Instructions for the task:
Copy the part of the material that opens with the line containing "Click the Previous button" and closes with the line containing "The image size is (926, 462). [215, 239]", substituting "Next" for "Previous" and changing nothing else.

##########

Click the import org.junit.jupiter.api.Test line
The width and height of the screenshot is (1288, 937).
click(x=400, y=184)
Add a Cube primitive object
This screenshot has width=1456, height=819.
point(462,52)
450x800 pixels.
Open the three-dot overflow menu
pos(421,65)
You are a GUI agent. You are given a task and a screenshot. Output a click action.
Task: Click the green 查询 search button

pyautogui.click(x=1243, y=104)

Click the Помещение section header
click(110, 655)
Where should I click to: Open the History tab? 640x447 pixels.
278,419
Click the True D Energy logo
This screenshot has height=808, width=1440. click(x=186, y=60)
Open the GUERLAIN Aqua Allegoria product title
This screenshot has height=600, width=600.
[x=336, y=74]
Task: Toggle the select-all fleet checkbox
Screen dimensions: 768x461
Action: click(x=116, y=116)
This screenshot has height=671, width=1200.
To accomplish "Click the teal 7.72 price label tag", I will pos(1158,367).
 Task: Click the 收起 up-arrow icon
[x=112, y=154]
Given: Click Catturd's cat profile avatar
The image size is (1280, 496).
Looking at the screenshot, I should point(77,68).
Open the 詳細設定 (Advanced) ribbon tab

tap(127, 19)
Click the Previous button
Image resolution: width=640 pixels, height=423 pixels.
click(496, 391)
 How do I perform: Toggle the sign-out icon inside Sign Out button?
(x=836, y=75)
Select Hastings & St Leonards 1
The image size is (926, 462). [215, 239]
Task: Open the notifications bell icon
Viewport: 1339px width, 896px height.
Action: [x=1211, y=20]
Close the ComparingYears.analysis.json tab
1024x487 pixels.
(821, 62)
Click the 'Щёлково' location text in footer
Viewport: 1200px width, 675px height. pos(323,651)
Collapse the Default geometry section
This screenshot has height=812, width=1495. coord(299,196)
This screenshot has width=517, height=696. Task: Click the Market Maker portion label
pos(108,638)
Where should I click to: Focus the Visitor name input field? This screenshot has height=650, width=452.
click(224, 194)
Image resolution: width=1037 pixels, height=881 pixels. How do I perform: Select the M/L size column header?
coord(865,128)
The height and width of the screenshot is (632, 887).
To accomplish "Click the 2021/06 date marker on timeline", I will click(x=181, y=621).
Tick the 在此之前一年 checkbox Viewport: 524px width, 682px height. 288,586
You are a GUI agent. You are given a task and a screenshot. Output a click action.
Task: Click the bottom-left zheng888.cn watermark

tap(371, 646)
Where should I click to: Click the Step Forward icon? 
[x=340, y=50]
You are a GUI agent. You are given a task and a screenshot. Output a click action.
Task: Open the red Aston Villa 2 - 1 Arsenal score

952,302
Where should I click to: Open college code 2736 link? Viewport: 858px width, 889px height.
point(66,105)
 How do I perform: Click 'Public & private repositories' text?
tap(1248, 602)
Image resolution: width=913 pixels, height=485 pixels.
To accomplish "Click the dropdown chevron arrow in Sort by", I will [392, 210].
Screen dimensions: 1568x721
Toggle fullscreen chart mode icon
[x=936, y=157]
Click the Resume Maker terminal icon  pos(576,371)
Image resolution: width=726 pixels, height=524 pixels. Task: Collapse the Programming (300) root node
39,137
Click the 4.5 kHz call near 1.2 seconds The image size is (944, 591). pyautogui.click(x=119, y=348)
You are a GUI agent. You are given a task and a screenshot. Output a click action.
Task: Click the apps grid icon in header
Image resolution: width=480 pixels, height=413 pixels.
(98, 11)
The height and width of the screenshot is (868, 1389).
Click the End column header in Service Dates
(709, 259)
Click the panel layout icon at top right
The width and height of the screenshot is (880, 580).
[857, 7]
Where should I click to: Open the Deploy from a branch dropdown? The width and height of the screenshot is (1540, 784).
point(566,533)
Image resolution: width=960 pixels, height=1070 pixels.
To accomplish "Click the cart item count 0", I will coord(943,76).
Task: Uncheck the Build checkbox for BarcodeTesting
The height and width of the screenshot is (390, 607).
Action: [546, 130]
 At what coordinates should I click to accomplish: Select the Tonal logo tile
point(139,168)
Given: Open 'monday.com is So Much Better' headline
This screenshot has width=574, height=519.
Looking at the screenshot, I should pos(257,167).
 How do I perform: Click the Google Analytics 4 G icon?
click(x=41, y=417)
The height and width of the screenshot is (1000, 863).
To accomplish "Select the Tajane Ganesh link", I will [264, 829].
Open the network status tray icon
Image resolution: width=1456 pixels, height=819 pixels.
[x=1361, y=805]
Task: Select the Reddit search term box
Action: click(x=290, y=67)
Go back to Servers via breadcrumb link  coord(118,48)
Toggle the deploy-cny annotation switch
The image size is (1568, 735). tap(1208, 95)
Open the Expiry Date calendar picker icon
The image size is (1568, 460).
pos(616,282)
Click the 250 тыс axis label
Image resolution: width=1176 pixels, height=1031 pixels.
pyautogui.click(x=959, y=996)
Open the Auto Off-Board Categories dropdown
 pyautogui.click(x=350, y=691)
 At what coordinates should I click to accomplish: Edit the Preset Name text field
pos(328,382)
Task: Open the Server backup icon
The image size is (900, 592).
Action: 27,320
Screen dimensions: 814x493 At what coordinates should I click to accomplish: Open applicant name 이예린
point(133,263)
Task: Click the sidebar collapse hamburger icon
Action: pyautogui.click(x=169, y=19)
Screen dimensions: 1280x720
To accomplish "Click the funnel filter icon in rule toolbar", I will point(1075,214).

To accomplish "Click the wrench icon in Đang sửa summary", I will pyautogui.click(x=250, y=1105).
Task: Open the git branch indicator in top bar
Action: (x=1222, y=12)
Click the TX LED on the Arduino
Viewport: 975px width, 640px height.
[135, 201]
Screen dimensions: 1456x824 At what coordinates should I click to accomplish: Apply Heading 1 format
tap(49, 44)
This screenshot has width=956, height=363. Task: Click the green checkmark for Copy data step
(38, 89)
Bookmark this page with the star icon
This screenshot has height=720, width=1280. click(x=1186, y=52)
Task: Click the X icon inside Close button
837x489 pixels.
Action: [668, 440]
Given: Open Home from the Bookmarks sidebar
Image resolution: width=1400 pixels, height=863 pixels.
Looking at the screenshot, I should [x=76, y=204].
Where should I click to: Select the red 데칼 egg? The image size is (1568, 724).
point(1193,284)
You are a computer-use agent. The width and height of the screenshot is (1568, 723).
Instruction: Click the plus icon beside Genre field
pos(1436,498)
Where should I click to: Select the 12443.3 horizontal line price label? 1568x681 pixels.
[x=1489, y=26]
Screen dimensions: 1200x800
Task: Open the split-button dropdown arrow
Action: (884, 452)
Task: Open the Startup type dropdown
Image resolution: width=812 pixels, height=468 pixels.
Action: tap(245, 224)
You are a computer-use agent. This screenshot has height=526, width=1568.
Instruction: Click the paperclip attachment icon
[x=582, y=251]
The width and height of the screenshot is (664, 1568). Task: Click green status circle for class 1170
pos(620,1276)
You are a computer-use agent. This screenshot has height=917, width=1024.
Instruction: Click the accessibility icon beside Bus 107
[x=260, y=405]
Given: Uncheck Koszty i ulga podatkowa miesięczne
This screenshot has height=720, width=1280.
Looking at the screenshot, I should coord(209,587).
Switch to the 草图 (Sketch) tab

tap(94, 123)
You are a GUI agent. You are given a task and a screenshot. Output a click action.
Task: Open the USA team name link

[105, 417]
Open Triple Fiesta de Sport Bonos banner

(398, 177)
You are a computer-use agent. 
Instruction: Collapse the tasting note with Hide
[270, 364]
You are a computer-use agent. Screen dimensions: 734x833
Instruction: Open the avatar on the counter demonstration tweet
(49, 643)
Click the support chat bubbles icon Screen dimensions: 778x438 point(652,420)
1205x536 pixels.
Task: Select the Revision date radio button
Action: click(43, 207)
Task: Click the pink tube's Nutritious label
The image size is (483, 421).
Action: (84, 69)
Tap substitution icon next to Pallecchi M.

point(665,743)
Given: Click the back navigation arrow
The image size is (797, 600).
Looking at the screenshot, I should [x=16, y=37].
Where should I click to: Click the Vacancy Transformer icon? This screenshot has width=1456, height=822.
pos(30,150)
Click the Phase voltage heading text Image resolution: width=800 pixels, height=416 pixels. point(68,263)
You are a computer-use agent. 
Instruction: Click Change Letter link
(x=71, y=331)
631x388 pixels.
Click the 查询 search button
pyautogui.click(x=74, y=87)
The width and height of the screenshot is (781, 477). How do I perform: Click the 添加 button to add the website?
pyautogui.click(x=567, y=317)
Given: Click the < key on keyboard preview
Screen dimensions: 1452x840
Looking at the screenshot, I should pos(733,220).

##########

Task output:
Click the Next button
Image resolution: width=640 pixels, height=423 pixels.
click(496, 391)
 How do I perform: Toggle the sign-out icon inside Sign Out button?
(x=836, y=75)
Select Hastings & St Leonards 1
The image size is (926, 462). [215, 239]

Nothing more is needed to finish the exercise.